Brushing For Children
As your child grows you can start to introduce a soft children’s toothbrush to their routine. From around two to six years of age we recommend using a low fluoride based toothpaste. Once they switch to a regular fluoride toothpaste we recommend using a very small amount (approximately half the size of a pea). This is the case as most children will swallow a small amount. Despite this, children’s toothpastes are specially formulated and have reduced levels of fluoride, which effectively protect and strengthen your child’s teeth.
Making brushing time fun
Help your child to enjoy brushing their teeth by turning on their favourite music. You can encourage your child to start brushing at the start of the song and continue until the end. That way the time will go much faster and they will get their two minutes of brushing done in no time.
Create a brushing routine
If your child is often too tired to brush their teeth before bedtime, choose another time to brush. At TFI Dentistry we recommend that you child brushes at least one each day, however it is preferable to get in the practise of brushing twice a day where possible.
Choosing a toothpaste
If your child does not like the taste of their toothpaste, try a few different brands. It is important to ensure that the toothpaste you choose contains fluoride.
Lead by example
Young children often learn best by imitation. Brushing together can help make brushing a fun part of your child’s daily routine. Parents will need to help until they feel confident that their child can reach all the tricky spots and brush with confidence.
Check their work
After brushing it can be beneficial to take a few minutes to inspect your child’s teeth. Make sure they have reached all of the tricky spots and have paid attention to molars in the back. If you notice any white spots, dark spots or even a hole in a tooth these should be checked by a dentist.
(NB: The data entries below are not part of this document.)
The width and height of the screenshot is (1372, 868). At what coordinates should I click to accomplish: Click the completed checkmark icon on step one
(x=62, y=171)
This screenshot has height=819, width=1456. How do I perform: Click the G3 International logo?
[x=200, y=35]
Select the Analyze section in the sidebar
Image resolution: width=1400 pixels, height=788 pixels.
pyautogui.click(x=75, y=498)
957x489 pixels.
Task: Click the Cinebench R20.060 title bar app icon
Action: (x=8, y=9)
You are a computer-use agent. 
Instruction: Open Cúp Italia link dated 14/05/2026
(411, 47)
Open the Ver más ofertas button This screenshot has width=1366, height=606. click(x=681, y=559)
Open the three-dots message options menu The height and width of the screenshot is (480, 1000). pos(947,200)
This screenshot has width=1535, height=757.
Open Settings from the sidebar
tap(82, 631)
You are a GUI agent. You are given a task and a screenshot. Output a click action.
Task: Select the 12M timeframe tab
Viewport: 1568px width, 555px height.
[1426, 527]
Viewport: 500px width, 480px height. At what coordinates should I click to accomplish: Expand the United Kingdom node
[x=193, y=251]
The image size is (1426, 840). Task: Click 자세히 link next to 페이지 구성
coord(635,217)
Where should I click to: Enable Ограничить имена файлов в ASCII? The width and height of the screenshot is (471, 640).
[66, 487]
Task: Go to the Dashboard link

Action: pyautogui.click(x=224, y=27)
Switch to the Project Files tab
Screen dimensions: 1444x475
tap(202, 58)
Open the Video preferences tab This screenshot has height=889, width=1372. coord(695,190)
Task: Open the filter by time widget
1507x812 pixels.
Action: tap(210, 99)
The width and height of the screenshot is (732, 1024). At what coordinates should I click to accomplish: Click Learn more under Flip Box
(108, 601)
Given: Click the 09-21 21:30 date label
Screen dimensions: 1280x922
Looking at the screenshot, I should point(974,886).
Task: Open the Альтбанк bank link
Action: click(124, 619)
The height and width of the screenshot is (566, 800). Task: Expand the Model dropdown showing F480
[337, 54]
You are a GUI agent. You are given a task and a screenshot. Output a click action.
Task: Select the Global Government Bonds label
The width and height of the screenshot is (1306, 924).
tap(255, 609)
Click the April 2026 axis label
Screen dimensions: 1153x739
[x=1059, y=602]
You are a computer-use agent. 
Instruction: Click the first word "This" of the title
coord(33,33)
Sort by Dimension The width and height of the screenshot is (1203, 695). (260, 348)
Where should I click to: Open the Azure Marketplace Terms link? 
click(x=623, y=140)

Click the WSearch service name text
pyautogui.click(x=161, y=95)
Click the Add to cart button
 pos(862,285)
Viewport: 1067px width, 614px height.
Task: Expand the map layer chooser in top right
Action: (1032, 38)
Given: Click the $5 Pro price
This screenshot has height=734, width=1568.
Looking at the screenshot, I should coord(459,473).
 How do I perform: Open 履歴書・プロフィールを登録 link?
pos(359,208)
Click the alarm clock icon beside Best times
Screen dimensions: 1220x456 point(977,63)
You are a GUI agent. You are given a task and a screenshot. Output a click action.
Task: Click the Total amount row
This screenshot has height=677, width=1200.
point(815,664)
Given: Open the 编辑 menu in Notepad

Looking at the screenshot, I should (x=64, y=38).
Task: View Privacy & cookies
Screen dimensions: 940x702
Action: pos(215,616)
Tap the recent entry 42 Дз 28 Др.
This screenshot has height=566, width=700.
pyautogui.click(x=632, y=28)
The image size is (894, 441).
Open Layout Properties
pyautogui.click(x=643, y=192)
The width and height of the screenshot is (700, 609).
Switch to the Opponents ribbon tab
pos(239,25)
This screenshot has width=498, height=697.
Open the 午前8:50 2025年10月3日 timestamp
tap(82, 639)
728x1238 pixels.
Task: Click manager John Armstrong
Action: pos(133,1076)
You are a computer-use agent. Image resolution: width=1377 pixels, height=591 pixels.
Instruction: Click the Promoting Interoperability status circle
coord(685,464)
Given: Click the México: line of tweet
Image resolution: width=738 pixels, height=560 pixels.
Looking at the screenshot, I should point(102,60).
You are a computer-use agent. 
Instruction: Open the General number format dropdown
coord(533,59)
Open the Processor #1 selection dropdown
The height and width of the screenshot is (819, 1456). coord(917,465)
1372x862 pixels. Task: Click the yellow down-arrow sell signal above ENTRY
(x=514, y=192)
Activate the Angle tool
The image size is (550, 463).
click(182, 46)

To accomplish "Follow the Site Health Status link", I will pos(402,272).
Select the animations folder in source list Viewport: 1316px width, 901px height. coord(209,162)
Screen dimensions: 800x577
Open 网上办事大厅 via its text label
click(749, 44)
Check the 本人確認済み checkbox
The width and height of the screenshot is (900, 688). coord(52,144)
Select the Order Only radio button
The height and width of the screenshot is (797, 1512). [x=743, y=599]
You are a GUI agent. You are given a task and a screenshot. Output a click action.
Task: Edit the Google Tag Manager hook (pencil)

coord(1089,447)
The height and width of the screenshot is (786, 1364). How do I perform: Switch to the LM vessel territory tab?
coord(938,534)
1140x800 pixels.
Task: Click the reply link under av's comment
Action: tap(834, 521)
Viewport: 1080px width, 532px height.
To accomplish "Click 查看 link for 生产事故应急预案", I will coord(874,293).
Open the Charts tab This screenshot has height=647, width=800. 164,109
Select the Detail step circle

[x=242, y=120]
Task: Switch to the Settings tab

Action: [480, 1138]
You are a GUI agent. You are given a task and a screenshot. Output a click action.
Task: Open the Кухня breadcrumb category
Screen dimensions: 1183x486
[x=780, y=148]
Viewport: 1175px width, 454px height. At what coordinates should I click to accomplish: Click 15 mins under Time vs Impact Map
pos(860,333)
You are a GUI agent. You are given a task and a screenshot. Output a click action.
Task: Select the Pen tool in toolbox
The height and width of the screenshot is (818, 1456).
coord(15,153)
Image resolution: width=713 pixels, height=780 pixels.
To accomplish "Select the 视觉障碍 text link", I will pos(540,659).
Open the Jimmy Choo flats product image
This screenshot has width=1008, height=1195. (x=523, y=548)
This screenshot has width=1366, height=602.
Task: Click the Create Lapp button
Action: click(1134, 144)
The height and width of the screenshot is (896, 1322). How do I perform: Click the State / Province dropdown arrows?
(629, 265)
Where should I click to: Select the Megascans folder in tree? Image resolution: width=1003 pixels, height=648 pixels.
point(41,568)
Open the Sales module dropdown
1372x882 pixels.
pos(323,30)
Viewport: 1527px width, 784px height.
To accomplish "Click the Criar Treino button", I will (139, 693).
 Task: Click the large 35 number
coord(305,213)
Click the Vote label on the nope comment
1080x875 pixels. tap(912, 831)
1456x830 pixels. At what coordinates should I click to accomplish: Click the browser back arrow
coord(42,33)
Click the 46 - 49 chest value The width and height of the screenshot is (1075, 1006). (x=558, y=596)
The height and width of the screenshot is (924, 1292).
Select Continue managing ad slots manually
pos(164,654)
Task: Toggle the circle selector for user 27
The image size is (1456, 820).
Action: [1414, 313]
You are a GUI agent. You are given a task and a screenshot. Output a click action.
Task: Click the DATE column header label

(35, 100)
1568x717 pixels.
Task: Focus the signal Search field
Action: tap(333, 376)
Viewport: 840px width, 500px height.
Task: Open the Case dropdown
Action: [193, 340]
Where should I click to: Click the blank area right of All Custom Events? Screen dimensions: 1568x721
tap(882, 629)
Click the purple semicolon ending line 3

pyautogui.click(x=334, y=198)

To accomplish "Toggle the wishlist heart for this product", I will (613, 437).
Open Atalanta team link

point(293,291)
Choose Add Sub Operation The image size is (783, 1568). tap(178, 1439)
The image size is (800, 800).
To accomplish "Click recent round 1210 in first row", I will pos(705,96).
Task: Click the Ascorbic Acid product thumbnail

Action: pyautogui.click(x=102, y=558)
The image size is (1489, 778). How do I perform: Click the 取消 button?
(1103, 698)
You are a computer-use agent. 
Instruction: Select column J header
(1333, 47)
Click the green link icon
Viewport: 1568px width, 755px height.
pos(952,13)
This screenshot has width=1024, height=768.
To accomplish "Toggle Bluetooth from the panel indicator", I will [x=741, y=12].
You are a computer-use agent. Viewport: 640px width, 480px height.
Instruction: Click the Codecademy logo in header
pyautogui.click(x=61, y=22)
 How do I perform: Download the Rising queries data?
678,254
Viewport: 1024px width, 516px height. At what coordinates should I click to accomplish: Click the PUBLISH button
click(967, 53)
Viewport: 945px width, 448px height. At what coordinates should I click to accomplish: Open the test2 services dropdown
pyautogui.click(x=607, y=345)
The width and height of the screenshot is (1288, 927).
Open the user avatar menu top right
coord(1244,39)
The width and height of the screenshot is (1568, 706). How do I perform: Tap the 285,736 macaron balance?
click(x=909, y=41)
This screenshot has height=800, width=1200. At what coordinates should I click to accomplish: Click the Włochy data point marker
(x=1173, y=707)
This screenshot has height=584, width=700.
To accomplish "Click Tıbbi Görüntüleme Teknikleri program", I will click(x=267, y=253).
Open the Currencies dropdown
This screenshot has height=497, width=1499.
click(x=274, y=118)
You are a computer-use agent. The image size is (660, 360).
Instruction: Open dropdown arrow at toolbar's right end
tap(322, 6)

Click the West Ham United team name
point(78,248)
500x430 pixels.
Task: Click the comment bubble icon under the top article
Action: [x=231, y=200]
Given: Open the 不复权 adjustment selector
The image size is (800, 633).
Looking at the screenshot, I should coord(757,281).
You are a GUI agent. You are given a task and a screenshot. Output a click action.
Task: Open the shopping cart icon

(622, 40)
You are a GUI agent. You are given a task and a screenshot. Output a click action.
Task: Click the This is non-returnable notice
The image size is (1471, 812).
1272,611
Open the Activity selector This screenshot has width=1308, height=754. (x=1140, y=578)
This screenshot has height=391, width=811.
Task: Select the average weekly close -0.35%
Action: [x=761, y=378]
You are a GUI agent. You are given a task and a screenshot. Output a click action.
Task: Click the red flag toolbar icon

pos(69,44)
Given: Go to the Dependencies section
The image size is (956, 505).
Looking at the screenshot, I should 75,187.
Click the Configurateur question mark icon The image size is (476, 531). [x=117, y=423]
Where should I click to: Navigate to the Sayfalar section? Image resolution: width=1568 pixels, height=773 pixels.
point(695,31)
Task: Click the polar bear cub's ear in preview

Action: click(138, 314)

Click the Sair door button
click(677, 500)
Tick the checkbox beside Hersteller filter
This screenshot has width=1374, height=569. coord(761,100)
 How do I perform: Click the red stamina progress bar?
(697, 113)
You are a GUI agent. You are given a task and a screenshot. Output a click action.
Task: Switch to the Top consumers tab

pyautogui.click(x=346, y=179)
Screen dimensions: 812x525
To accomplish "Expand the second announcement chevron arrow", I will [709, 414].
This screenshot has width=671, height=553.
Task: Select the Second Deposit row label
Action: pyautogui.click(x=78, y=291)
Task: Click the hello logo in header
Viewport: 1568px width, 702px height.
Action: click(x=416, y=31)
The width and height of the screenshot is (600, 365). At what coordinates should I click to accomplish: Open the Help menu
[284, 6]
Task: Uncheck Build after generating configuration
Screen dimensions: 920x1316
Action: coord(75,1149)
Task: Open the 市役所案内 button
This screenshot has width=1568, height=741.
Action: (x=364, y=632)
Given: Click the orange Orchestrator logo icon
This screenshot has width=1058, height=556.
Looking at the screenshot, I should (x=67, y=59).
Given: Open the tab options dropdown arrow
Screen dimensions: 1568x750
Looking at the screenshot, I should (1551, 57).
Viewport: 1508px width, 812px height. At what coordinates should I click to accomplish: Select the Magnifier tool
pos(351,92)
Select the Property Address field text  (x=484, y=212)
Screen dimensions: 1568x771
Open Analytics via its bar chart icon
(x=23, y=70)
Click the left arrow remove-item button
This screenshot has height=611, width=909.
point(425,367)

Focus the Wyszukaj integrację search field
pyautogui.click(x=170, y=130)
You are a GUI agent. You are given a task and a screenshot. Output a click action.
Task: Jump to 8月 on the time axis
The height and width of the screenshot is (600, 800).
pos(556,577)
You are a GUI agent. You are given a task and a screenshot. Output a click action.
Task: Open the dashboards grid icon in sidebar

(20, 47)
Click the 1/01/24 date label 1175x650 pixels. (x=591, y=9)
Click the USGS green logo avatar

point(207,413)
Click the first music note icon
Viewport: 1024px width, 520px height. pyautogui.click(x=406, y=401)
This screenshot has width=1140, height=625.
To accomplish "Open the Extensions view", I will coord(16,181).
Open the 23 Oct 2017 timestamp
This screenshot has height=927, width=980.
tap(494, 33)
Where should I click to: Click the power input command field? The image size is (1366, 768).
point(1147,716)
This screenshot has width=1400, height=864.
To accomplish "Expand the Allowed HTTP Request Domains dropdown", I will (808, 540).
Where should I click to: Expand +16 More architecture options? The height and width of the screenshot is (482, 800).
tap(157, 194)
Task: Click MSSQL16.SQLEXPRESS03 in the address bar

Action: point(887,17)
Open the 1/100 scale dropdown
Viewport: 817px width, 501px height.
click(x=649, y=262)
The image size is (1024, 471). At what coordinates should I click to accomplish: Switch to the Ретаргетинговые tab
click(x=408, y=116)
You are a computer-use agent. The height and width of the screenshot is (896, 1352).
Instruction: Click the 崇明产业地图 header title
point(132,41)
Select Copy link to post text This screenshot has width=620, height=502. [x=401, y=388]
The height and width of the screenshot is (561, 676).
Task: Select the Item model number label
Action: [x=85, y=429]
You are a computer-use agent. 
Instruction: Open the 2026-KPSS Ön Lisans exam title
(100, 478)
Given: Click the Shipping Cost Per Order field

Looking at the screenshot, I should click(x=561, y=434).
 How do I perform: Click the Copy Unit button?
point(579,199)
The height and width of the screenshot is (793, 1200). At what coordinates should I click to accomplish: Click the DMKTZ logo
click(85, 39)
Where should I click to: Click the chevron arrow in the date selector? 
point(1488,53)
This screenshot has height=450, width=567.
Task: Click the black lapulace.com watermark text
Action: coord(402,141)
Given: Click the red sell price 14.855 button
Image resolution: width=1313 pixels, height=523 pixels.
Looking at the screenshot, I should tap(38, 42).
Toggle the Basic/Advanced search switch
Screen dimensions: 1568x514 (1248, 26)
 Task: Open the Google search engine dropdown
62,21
Maintain a healthy approach to food
Healthy eating habits are beneficial to your child’s overall wellbeing. A balanced diet, with children consuming foods from all sections of the healthy food pyramid, can help to prevent decay while strengthening and protecting teeth. Encourage your child to eat healthy snacks and discuss their food choices with them.
Teeth friendly snacks include:
- Fresh Fruit and vegetables
- Cheese and yoghurt
It is important to avoid foods high in sugar and starch which can cause cavities. Cookies, chips, sugary drinks (such as soft drinks) and roll-ups are fine as occasional treats, however they should not be a regular food staple.
Leading by example
Young children learn best by imitation. Brushing and performing an excellent dental hygiene routine and practising a healthy approach to life together with your child can help make brushing a fun part of your child’s daily routine.